Using NED to Search for Extragalactic Objects

(Latest Revision: 28 October 2009)

Find Redshift-Independent Distances by Object Name

This page allows you to search NED's list of redshift-independent distances by object name. NED's name interpreter recognizes most of the well-known prefixed names used in the literature (e.g. NGC 224, IRAS F00400+4059, 1ES 0039+409). NED Standard Names has more information on NED's naming conventions.

Data Entry

Type the name of the object you wish to search for in the "Object name:" box. The NED interface allows substantial freedom in formats and conventions for names, so type the name in any format you wish. When you submit your search, NED's name interpreter will attempt to translate your input into a name that NED recognizes.

If it cannot interpret the name you typed, a page will appear with a message explaining the most likely problem with your input. These usually fall into three categories. In all three cases, click your browser's "Back" button to go back to the search page, and enter another object name.

(1) If the name you entered has an acceptable catalog name, but the object number within the catalog is not within the range of numbers for that catalog, the page will tell you this. An example is "M111"; there are only 110 entries in the Messier catalog.

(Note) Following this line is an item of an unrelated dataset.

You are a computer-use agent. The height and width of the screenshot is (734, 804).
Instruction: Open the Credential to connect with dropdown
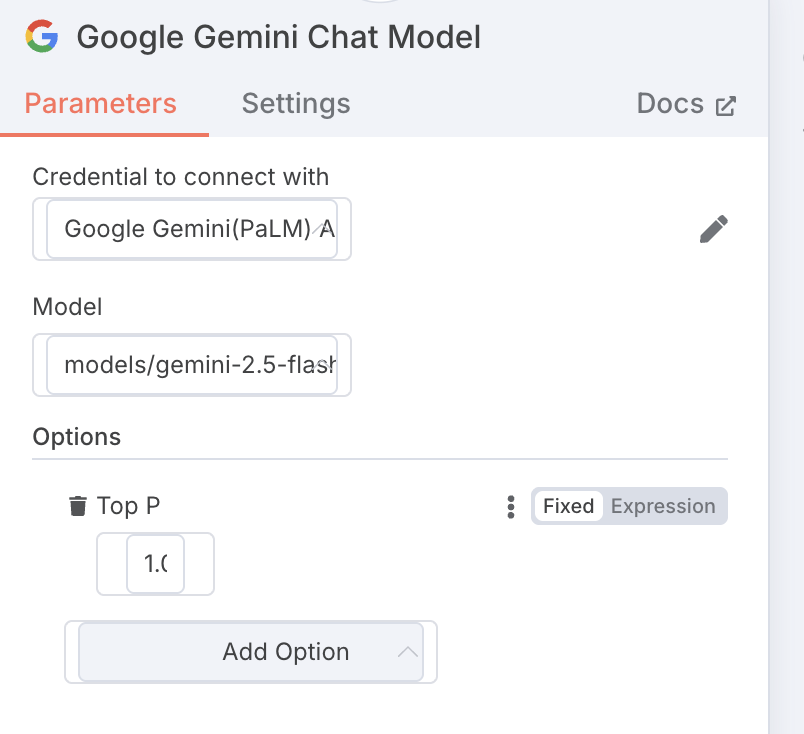pyautogui.click(x=192, y=229)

(2) If the catalog name itself is ambiguous, the page will list the acceptable possibilities. An example is "A123"; this could be "Abell 123", "Arakelian 123", "Arp 123", "Asiago1 023", or "[RC1] A1203".

(3) If the name interpreter does not recognize the catalog, the page will sometimes suggest alternative catalogs, sometimes not. In either case, click the "Back" button and try another name.


When a search has completed successfully, the interface opens a new page with the object's name and all redshift-independent distances that NED currently has available for the object. The help page available there has more information about the data returned by your search.

NED Standard Names

Object names are separated into catalog identifier and member identifier. The name interpreter checks the catalog identifier to certify that it points uniquely to a catalog recognized by the database. The name interpreter then checks the member identifier to certify that it corresponds to the conventions of the catalog identified (e.g. is it a sequential number, or a combination of numbers and letters, etc?), and that it does not exceed certain limits (e.g. the number of objects in catalog). The left hand column of the following table contains examples of input names recognized by the interpreter. The right hand column shows the NED standard formats.
n33 NGC 0033
U 12 UGC 00012
mk1000 MRK 1000
M 3-4-5 MCG +03-04-005
ZW23.1 CGCG 023-001
1zw23 I Zw 023
PKS0350+23 PKS 0350+23
4C23.7 4C +23.07

Names with square bracket prefixes (e.g. "[HB89]" and "[WB92]") usually come from papers published in journals, while those names with unbracketed prefixes (e.g. "NGC" and "IRAS") usually come from separately published catalogs. There are exceptions, however; examples include "[RC2]" and "87GB". Some names have combination prefixes (e.g. "87GB[BWE91]" and "ABELL 400:[D80]").

Objects in multiple systems without existing unique names are formed by the name of the system itself followed by "NEDnn", where "nn" is a decimal number starting with "01" (example: "ARP 294 NED01" and "ARP 294 NED02"). Similarly, objects found only in catalog notes are given names beginning with the name of the cataloged object followed by "NOTESnn" (example: "UGC 01562 NOTES01" and "UGC 01562 NOTES02"). Sources named in non-optical catalogs or lists, which are later found to be coincident with galaxies but which are not renamed, have "ID" appended to their original names (example: "IRAS 04356+3412 ID"). In this case, the Preferred Object Type is also changed to "Galaxy".

Note that recognition by the interface of the nomenclature used for the object name does not guarantee that the name exists in the Database. This recognition signals that at present parts of the catalog are in the Database, and that the intent is to eventually include at least the extragalactic portion of that catalog in NED.